**RECORDS TO PROCESS**
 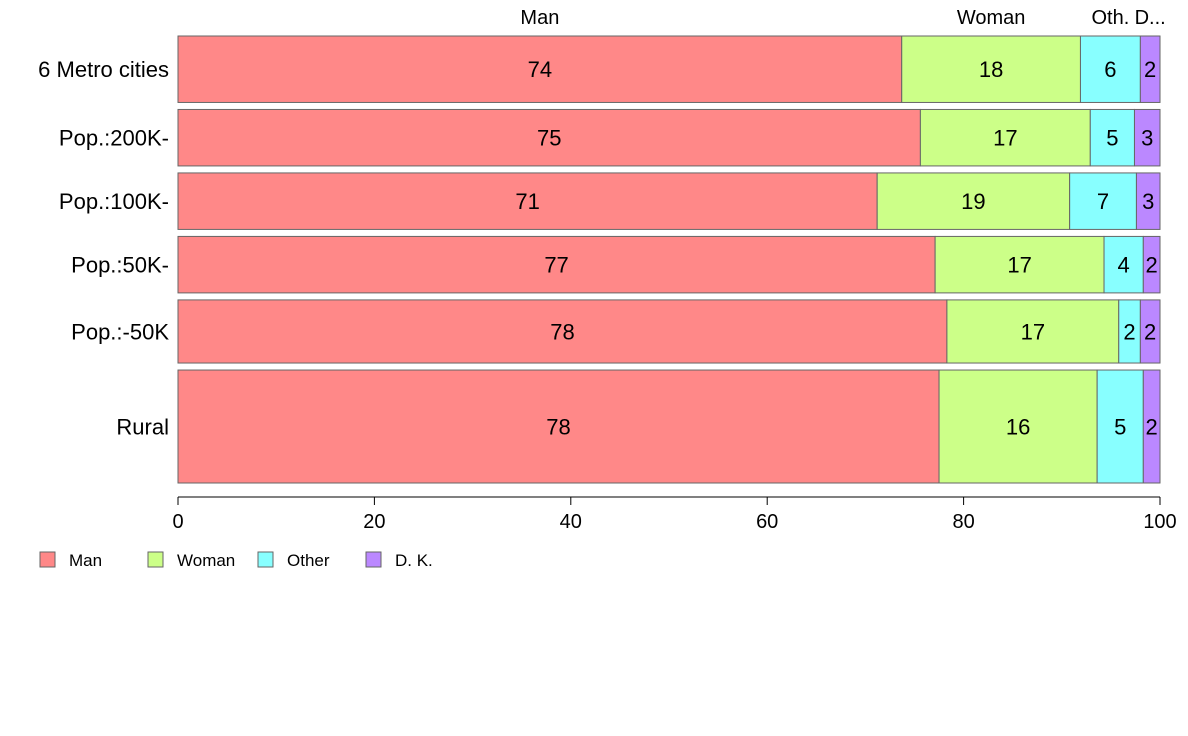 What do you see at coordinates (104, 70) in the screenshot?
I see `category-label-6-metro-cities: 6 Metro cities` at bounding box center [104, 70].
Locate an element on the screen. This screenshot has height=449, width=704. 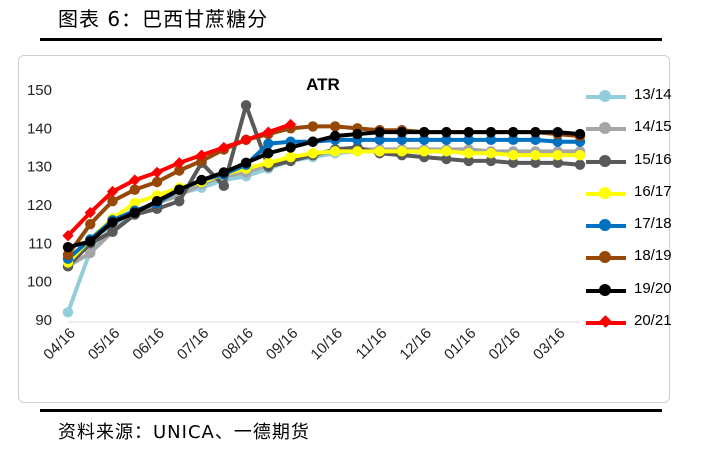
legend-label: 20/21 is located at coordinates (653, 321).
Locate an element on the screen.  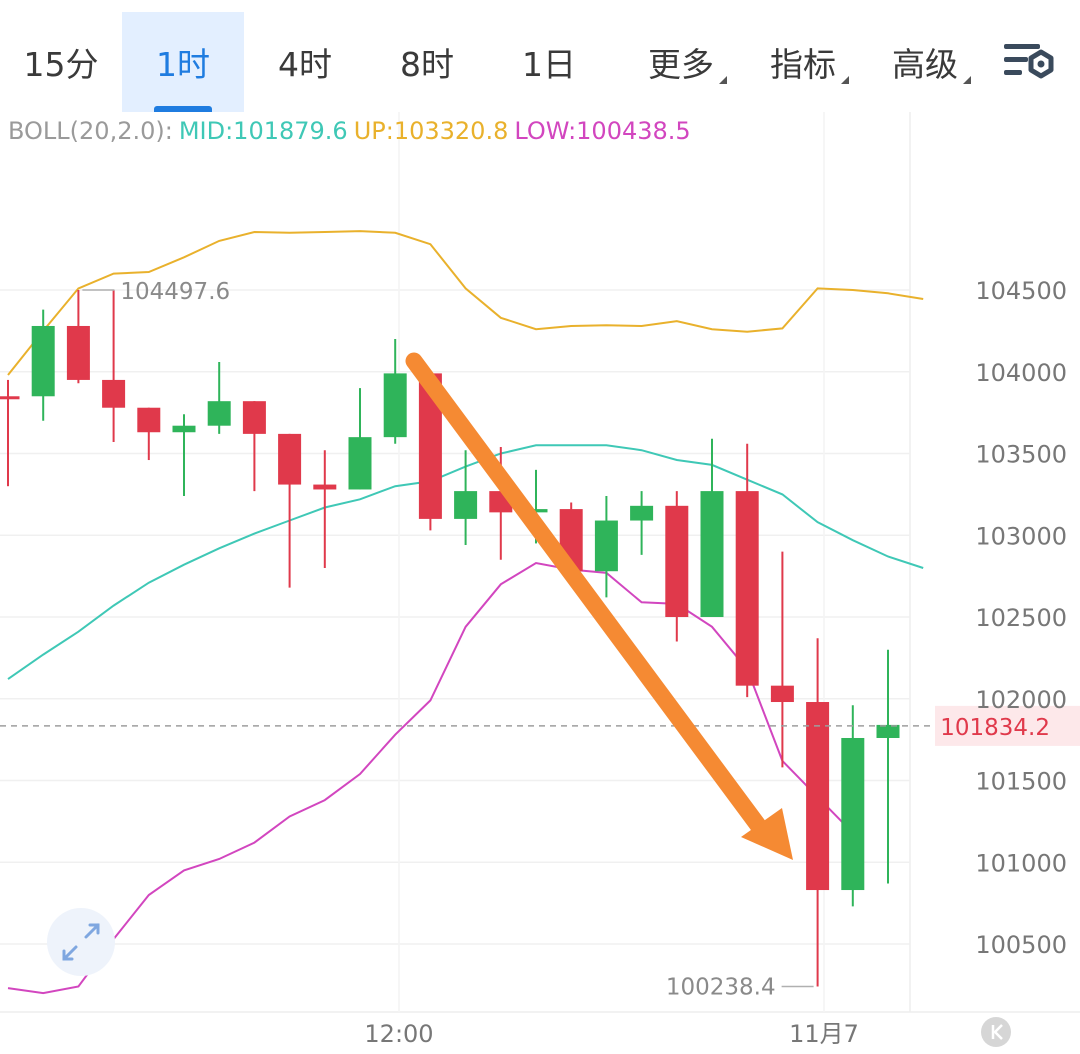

**TASK DESCRIPTION**
Copy every line of the data above without any changes, but leave out the pictures.

**SOLUTION TO THIS TASK**
  What do you see at coordinates (104, 70) in the screenshot?
I see `category-label-6-metro-cities: 6 Metro cities` at bounding box center [104, 70].
Locate an element on the screen. This screenshot has height=449, width=704. 
legend-label: 20/21 is located at coordinates (653, 321).
Locate an element on the screen.  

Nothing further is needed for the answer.